You’re with Stupid – kranky, Chicago, and the Reinvention of Indie Music – Bruce Adams (2022)
In the early 1990s, during the final years of rock and roll’s dominance on the cutting edge of music after over four decades of growth, expansion, breakdowns, and reinventions, the Indie music scene sprang up in small towns and big cities all around the USA. It was a time of DIY garage rock, electronic experimentation, ambient machinations, pseudo poetry, and a final, genuine return to roots. In the midst of this underground movement that would produce pop acts and perennials, the quick has-been to the never-was, there was kranky records. An independent label from Chicago, birthplace of genre breakthroughs, Smashing Pumpkins and its godmother, Liz Phair, it would join the fray to become part of a template that would reverberate down generations for those who wish to make it without corporate interference picking the pockets of talented dreamers.

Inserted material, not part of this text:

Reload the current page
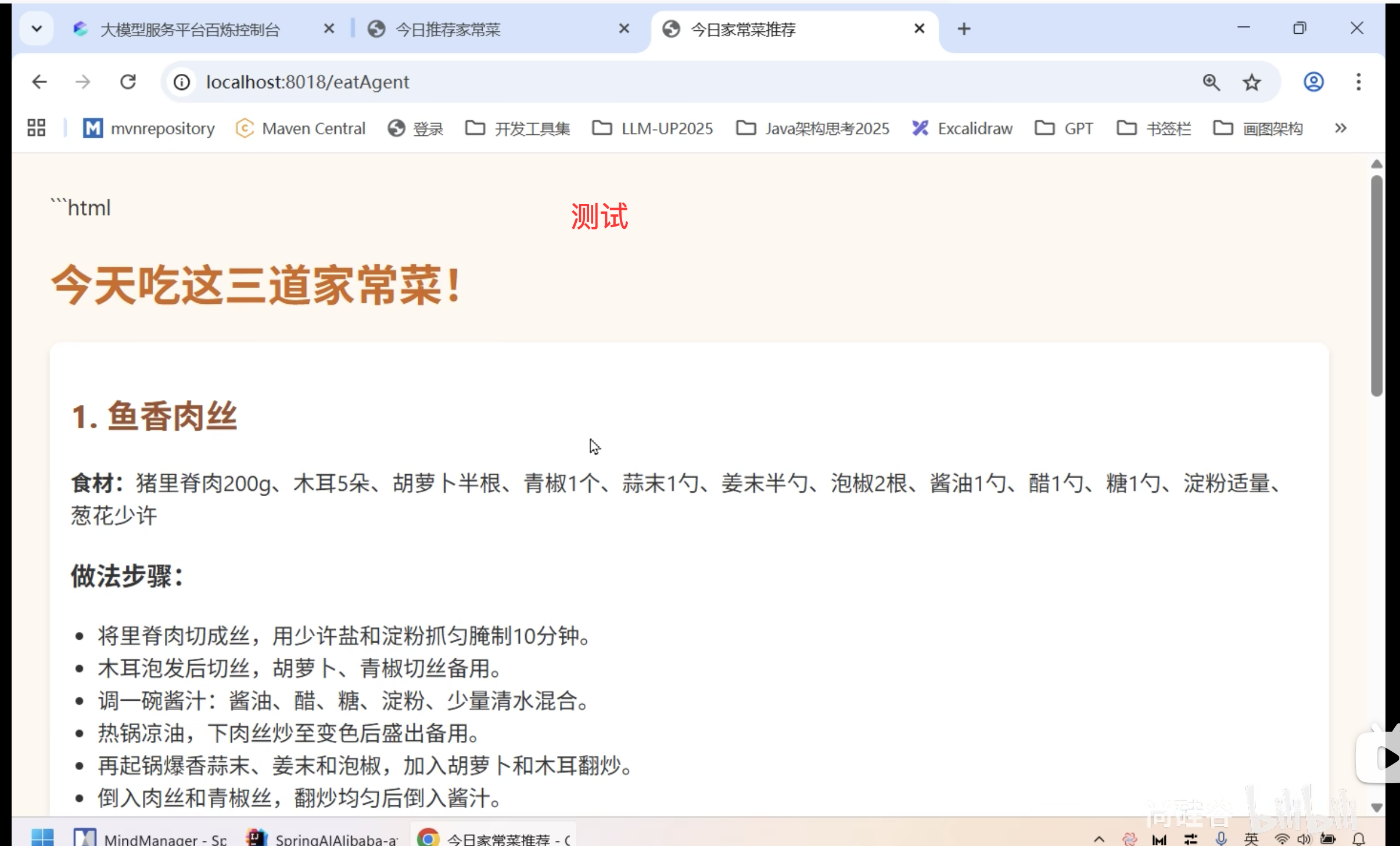 tap(128, 81)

The label’s co-founder, Bruce Adams (with fellow music geek Joel Leoschke), has a story to tell from the bleeding fringe of failure and triumph. You’re with Stupid is filled with weird and wonderful tales of a time when how to record, produce, market, and tour music had dramatically shifted away from giant arenas and bloated studios. It was a romantic period of youthful exuberance and carefree passion that Smith captures beautifully. Writing with wit and wisdom, the author brings us into the sights and sounds of promise – something that makes rock and roll still matter.
You’re with Stupid is a primer on how to and how not to go for the brass ring with one thing in mind – find and make music you love and that you wish to share with the world.

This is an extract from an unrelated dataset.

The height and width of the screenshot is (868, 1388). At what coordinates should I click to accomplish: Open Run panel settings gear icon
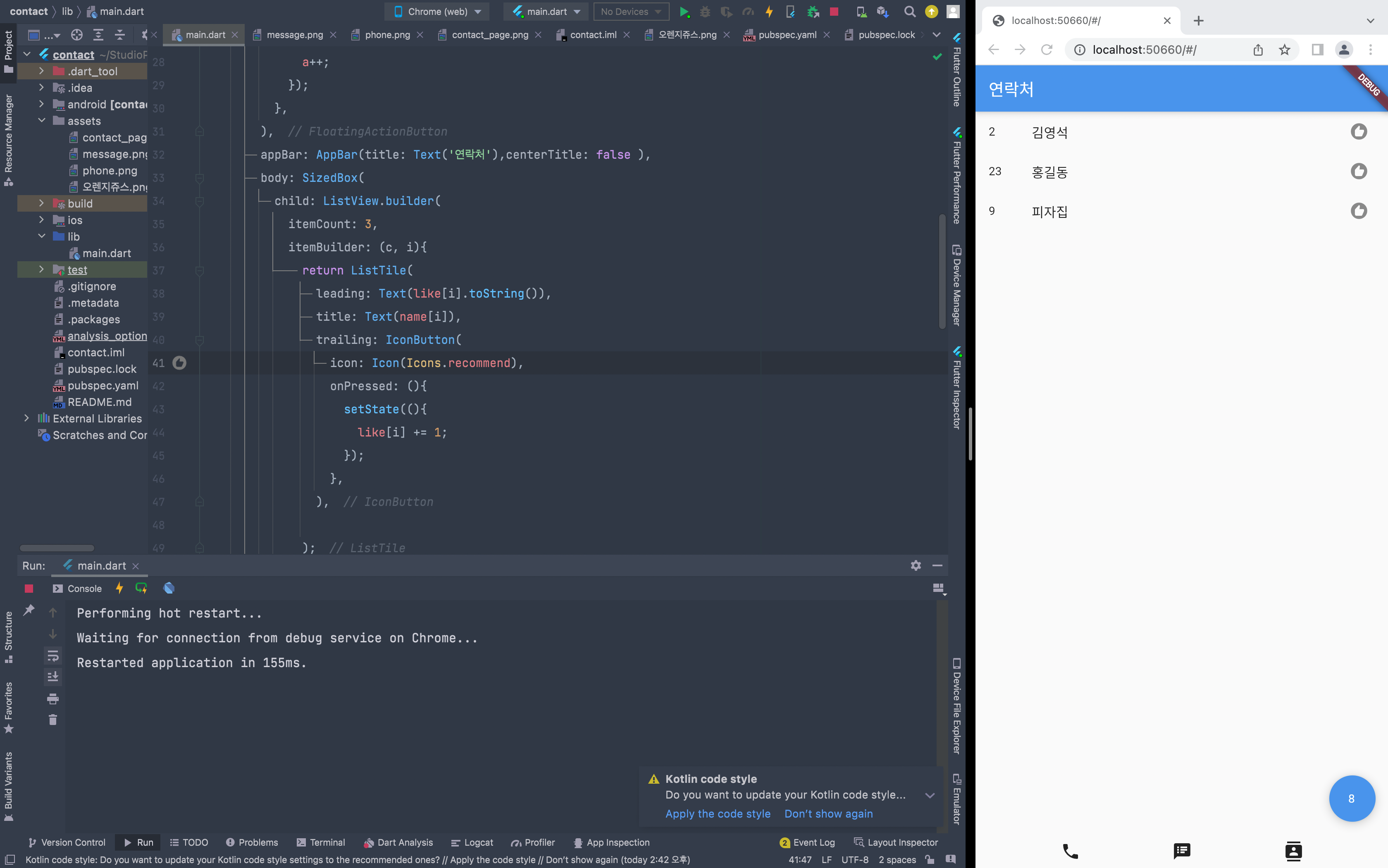916,565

John Lennon 1980: The Last Days in the Life – Kenneth Womack (2020)
On the 40th anniversary of John Lennon’s death, noted Beatles’ historian and author, Kenneth Womack, accomplished again what he does best: provide us with every detail, nook, cranny, and movement of a Beatles-related story, making it come alive and matter as much as it did then.
I have admired Kenneth’s writing for years, reviewed his books in this space, and recently struck up a friendship through my work on the aforementioned Take a Sad Song. (He was kind enough to lend a blurb to its back cover.) Therefore, I was not surprised when I picked up a copy of his John Lennon 1980: The Last Days in the Life at the Chicago Fest for Beatles Fans – where we both spoke last summer – and could not put it down.
Womack covers the entire last year of Lennon’s life, expertly weaving a story that begins with a peaceful, hermit-like existence of a nearly 40-year-old Lennon doting on his new son, Sean, and traveling to family haunts with his wife, Yoko Ono. Soon, Lennon, as is his wont, becomes restless, takes up sailing, wherein he is plunged into a harrowing life-changing experience on the way to Bermuda and contemplates what he believes will be the rest of a long life ahead. It is this revelation along with being inspired once again by the new music of his old teenaged chum and fellow songwriting genius, Paul McCartney, that fuels Lennon’s to embark on what would be his final album, Double Fantasy.
What struck me the most about the book was the ultimately tragic but heartwarming plans Lennon had to visit his Aunt Mimi, the woman who raised him, for the first time since he and Yoko settled in the United States in the early 1970s, and how he had readied the musicians who worked on his album for a planned world tour. This, as we know, never happened.
Womack gets everyone on the record here: limo drivers, assistants, nannies, producers, studio cats, all of whom usher us through Lennon’s every move, even that fateful week and the terrible day of his murder on December 8, 1980.